» About this task: Only the text belongs in the copy: repeat each record exactly, without pictures.

» Data records:
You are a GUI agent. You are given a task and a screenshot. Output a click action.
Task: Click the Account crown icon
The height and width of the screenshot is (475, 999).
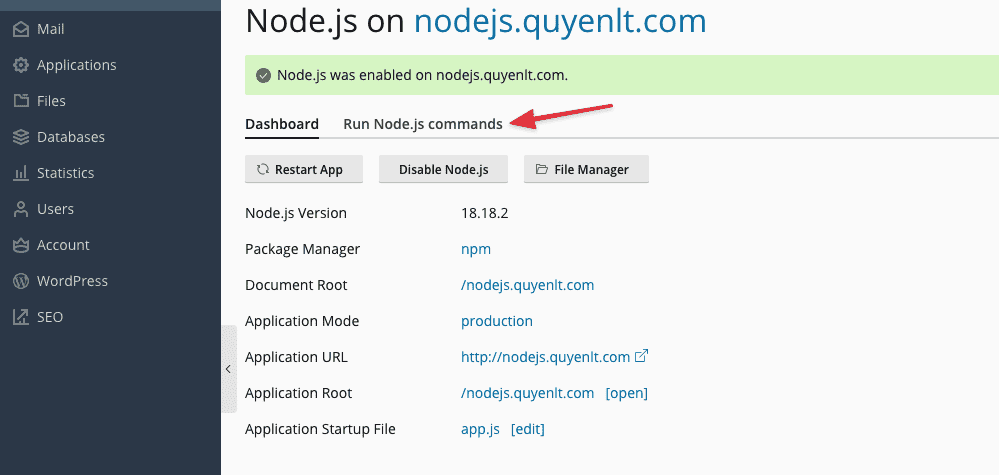(x=20, y=245)
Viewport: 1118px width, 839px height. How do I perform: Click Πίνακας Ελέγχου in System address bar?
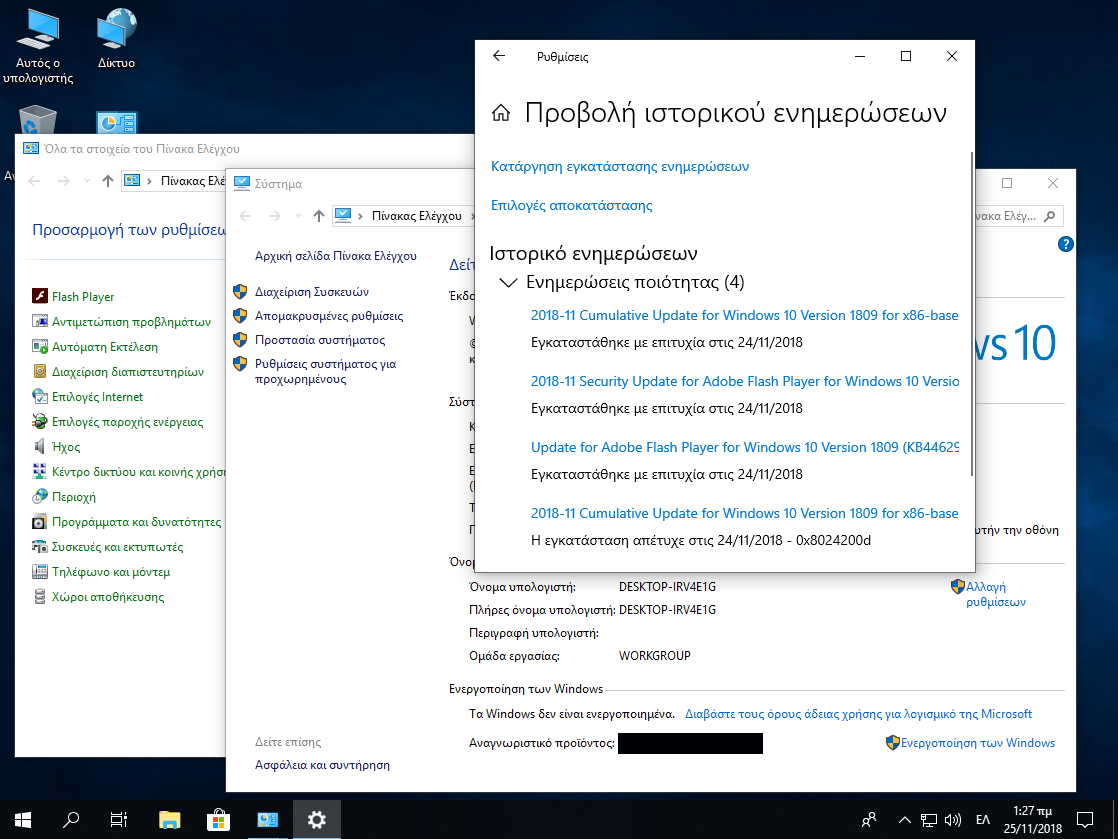416,216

» Task answer:
You are a GUI agent. You are given a task and a screenshot. Output a click action.
Task: Click the Account crown icon
The height and width of the screenshot is (475, 999).
(x=20, y=245)
Viewport: 1118px width, 839px height. How do I perform: Click Πίνακας Ελέγχου in System address bar?
416,216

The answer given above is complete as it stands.